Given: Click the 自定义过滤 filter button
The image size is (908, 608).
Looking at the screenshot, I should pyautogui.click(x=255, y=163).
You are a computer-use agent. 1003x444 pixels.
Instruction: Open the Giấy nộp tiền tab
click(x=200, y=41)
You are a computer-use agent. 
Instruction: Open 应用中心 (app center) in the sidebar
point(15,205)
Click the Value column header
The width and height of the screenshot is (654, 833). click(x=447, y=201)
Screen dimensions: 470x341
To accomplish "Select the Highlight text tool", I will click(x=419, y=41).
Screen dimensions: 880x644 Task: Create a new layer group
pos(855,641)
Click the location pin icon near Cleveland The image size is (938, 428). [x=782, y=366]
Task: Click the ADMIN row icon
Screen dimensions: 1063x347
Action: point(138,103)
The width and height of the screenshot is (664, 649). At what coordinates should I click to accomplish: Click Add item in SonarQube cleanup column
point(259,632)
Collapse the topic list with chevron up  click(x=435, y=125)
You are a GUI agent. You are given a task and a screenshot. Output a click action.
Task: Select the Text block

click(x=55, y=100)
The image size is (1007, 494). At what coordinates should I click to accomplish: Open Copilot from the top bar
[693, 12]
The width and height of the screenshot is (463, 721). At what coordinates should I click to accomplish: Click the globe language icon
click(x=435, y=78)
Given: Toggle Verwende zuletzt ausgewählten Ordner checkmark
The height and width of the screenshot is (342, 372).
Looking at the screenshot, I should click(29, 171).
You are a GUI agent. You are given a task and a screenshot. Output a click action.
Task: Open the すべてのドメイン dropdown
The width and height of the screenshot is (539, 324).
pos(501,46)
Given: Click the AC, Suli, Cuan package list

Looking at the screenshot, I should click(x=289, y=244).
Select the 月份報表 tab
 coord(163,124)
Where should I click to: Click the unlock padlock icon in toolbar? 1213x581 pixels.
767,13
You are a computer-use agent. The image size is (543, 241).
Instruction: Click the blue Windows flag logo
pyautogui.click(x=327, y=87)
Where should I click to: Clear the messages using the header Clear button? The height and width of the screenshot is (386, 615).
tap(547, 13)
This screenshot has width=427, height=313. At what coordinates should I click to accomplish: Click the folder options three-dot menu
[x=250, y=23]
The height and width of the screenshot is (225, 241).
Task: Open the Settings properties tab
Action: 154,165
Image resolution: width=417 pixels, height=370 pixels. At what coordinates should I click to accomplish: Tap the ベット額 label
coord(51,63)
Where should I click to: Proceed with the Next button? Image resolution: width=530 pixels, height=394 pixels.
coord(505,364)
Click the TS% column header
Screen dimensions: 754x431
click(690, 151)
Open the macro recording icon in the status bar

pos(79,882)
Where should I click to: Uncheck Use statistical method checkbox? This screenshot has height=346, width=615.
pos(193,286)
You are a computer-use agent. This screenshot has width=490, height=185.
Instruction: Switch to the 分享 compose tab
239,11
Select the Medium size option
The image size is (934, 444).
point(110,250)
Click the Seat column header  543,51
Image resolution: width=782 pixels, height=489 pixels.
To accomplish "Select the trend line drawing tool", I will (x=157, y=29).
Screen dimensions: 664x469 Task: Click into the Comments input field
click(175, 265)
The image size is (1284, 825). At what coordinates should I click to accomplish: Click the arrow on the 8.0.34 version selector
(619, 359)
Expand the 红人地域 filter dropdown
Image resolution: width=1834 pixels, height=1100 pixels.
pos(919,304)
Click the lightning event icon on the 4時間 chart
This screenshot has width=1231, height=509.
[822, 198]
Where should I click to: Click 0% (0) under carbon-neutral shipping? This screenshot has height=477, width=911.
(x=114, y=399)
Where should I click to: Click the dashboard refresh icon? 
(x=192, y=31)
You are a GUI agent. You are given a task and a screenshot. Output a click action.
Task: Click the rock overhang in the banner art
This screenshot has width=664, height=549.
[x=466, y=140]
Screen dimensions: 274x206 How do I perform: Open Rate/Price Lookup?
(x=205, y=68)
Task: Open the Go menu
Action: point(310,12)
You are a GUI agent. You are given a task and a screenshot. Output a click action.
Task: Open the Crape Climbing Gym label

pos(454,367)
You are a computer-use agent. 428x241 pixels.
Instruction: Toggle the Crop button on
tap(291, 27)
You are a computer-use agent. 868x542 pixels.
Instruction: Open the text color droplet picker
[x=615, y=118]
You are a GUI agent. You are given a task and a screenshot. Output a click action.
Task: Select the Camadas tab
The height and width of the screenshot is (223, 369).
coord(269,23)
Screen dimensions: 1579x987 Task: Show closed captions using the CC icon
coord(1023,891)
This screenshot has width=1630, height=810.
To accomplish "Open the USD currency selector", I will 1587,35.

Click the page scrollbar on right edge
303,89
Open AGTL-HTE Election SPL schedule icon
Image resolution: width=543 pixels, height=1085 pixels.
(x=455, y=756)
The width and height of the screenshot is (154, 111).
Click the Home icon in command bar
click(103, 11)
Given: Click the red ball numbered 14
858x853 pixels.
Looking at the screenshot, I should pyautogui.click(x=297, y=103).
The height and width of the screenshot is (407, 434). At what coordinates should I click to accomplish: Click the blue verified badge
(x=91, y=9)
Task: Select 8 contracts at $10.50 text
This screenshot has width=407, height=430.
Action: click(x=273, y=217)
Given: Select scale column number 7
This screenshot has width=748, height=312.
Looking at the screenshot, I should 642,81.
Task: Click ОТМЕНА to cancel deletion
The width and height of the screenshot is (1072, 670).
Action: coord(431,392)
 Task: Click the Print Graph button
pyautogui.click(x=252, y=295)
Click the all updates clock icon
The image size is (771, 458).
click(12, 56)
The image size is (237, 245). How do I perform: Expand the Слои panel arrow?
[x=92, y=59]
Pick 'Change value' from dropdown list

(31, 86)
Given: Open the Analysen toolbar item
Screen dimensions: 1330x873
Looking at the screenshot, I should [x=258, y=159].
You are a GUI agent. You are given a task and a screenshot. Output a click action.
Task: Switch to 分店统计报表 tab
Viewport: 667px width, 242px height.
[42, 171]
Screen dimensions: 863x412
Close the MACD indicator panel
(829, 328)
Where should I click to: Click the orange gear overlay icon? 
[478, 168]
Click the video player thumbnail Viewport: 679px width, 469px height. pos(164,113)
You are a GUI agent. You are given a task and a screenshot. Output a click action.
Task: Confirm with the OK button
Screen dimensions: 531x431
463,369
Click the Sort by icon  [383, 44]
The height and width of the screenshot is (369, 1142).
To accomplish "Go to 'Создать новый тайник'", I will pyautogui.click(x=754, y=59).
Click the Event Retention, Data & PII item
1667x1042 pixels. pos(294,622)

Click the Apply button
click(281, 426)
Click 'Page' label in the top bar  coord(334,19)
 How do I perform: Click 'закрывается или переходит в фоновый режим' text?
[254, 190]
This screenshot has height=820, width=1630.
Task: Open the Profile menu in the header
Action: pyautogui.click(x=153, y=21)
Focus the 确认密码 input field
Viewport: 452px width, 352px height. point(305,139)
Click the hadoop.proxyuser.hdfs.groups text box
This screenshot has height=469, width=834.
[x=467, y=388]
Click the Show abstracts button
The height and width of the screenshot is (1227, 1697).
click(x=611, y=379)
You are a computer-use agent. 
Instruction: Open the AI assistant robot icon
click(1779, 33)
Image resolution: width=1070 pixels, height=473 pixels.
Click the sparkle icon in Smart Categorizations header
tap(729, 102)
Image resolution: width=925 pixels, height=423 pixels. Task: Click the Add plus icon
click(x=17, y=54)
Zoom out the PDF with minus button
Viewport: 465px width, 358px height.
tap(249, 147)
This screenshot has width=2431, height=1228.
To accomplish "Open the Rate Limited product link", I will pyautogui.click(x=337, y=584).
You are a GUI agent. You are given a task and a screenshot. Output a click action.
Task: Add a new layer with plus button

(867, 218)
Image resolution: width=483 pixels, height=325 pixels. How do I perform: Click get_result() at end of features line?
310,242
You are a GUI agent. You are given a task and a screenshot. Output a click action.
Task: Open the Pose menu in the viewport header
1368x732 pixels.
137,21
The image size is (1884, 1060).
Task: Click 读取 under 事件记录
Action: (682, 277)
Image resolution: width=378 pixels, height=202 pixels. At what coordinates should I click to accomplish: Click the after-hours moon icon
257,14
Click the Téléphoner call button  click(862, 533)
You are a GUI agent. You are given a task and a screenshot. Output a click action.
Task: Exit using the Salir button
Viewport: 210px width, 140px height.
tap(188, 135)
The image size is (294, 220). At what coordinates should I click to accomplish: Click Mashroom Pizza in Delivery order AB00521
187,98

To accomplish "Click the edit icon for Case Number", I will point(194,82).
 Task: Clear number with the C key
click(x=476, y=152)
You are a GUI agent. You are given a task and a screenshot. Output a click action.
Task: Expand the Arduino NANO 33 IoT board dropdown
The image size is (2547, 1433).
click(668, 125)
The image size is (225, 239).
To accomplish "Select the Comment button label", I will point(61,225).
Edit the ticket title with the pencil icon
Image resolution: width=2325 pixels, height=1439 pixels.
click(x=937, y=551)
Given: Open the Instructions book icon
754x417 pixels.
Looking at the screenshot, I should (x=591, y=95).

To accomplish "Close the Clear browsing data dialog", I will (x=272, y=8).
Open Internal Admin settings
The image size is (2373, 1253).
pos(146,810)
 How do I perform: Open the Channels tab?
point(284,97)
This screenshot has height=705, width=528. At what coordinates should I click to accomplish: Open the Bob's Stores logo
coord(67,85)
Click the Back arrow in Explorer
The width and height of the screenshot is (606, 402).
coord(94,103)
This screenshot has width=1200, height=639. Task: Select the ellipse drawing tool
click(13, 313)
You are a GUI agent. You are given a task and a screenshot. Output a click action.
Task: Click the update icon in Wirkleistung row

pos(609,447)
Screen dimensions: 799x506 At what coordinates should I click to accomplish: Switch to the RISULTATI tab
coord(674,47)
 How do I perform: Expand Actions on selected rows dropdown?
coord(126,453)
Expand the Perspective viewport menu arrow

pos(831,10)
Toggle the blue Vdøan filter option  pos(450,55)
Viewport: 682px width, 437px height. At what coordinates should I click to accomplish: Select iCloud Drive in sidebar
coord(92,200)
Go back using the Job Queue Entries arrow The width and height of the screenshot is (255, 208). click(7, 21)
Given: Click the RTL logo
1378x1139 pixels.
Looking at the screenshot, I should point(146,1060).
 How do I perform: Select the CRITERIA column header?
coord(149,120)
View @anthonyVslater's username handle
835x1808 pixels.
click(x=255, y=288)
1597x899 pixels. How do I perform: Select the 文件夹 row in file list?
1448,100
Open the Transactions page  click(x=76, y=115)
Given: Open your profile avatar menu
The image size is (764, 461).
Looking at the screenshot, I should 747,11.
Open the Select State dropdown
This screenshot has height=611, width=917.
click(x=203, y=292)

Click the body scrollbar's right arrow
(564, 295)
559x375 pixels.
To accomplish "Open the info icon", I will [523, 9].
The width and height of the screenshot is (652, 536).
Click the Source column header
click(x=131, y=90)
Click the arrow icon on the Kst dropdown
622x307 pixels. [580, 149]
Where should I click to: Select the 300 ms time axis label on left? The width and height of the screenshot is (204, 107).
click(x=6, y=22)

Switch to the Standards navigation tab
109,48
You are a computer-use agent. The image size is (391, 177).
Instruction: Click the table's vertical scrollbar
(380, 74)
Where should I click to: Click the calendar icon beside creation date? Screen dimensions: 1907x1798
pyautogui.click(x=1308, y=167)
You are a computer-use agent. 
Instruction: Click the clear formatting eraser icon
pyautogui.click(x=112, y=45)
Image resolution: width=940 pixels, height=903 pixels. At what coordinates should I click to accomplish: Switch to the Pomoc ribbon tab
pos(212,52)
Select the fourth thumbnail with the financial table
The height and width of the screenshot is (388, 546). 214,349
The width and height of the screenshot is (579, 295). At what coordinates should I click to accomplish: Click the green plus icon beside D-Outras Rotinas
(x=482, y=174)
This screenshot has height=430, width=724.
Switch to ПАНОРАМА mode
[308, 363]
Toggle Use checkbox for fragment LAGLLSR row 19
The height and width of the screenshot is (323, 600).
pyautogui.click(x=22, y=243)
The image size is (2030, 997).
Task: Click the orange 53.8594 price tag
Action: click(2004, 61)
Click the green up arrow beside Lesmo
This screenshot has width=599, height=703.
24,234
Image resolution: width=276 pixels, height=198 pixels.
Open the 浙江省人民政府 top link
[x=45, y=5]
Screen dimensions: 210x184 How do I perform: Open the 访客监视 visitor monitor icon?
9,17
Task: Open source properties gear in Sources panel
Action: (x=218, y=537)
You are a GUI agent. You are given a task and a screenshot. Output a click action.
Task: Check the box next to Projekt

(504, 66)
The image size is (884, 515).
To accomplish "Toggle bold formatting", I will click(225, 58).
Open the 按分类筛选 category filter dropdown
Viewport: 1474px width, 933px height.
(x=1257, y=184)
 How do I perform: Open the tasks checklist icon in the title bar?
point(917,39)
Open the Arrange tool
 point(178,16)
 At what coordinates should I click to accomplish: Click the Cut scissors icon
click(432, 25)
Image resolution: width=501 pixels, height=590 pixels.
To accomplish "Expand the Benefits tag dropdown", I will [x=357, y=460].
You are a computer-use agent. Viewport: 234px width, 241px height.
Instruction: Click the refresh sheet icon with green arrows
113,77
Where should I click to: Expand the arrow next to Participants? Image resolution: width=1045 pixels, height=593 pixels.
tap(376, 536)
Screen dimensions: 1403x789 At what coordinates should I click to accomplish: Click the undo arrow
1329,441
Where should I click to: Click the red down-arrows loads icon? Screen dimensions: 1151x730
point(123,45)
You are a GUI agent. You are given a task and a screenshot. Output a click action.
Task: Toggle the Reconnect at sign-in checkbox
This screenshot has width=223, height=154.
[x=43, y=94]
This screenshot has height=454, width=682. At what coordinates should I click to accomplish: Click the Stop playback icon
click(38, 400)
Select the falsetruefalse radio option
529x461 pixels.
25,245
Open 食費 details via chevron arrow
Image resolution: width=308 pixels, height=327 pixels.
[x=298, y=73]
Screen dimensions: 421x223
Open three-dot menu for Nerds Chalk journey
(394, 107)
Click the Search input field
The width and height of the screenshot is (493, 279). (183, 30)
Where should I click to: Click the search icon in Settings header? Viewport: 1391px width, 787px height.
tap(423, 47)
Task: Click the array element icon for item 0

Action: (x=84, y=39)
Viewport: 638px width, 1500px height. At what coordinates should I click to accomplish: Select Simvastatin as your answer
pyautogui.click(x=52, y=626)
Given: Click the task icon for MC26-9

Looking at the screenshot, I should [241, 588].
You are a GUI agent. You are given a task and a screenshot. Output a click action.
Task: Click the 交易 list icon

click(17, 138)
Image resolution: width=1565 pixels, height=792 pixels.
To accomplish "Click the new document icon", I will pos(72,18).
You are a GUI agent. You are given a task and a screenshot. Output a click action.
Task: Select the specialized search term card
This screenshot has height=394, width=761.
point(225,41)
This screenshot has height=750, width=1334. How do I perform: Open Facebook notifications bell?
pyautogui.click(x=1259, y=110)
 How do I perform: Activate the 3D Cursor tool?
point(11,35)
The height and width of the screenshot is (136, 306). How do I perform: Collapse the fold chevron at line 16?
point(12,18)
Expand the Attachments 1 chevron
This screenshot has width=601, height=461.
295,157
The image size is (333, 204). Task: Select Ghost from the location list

◆ ◆ ◆ ◆ ◆ ◆ ◆

Please rewrite the rows that open with the line containing "Toggle the blue" and close with the line containing "click(x=255, y=288)", replacing "sidebar" with "side panel" and leaving everything else unchanged. Give only those rows.

# [Response for this exercise]
Toggle the blue Vdøan filter option  pos(450,55)
Viewport: 682px width, 437px height. At what coordinates should I click to accomplish: Select iCloud Drive in side panel
coord(92,200)
Go back using the Job Queue Entries arrow The width and height of the screenshot is (255, 208). click(7, 21)
Given: Click the RTL logo
1378x1139 pixels.
Looking at the screenshot, I should point(146,1060).
 How do I perform: Select the CRITERIA column header?
coord(149,120)
View @anthonyVslater's username handle
835x1808 pixels.
click(x=255, y=288)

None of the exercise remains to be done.